Walter may not be much of a painter himself, but he knows how to sell. Soon Margaret's paintings are commanding thousands of dollars from well-heeled collectors. When she discovers that Walter is taking credit for them, she confronts him. "Why are you lying?" she asks. "I just want to share them with the world," he says. Acknowledging her as the real artist, he tells her, "would be confusing."  

High-toned tastemakers wonder why anyone would want to take credit for the Keane paintings. One of these eminences, New York Times art critic John Canaday (an icy Terence Stamp), dismisses the Keane paintings as "an infinity of kitsch." "Mr. Keane is why society needs critics," Canaday harrumphs. "To protect them from such atrocities."

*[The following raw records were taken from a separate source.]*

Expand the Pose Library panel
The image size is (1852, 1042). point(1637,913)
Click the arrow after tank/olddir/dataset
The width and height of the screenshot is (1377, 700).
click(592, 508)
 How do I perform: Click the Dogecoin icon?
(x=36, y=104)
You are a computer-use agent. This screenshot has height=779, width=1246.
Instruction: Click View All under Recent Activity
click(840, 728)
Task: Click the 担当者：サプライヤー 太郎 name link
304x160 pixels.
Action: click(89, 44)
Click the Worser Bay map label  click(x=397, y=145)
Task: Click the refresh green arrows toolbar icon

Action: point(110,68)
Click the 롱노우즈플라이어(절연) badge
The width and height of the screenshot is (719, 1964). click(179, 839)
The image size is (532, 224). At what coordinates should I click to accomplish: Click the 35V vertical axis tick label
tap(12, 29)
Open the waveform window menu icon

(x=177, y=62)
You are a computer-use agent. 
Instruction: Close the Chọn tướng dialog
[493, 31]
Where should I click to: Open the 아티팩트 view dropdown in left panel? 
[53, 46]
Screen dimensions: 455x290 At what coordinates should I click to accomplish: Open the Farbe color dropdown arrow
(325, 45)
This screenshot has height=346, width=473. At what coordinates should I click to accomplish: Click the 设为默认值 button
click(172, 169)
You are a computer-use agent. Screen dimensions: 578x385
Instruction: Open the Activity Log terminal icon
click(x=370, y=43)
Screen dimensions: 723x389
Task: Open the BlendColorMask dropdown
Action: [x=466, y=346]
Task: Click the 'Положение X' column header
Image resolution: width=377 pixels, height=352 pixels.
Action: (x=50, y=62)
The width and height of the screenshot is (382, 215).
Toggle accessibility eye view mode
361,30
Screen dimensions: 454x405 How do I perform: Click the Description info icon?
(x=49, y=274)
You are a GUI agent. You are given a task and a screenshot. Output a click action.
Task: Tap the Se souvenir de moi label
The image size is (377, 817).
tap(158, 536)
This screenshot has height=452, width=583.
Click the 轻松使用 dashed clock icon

Over the course of 10 years, as the submissive Margaret churns out big-eye paintings in a cramped home studio, Walter becomes an increasingly abusive drunk. After she leaves him and relocates to Hawaii, Burton and his cinematographer, Bruno Delbonnel (Inside Llewyn Davis), use the island's dappling sun and flowery attire to create a kitsch vision of their own—an affectionate tribute to this long-ago pre-hippie period.

The movie is dimmed a bit by its muddled tone, an uncertain mix of drama and comedy with, at one point, an intrusion of dark, Hitchcockian menace. (The screenplay is by Scott Alexander and Larry Karaszewski, who also scripted Ed Wood.) And perhaps understandably, the characters never quite come into focus. Is Walter a charming rogue or a scummy exploiter? (Waltz overplays both aspects at various times.) And why is Margaret such a doormat? (Adams, at her most winning here, does her best to give this woman emotional dimension, but can't really break through till the second half of the picture.)

As he did with the films of the assertively untalented Ed Wood, Burton takes no position on Margaret's big-eye paintings. Are they not by now a species of folk art, to be savored as guileless artifacts of the benighted past? Are they really worth reviling anymore? In one Times review, the real-life John Canaday dismissed them as "the very definition of tasteless hack work." But here we have Walter asking, "What's wrong with being the lowest common denominator?" A question for the ages.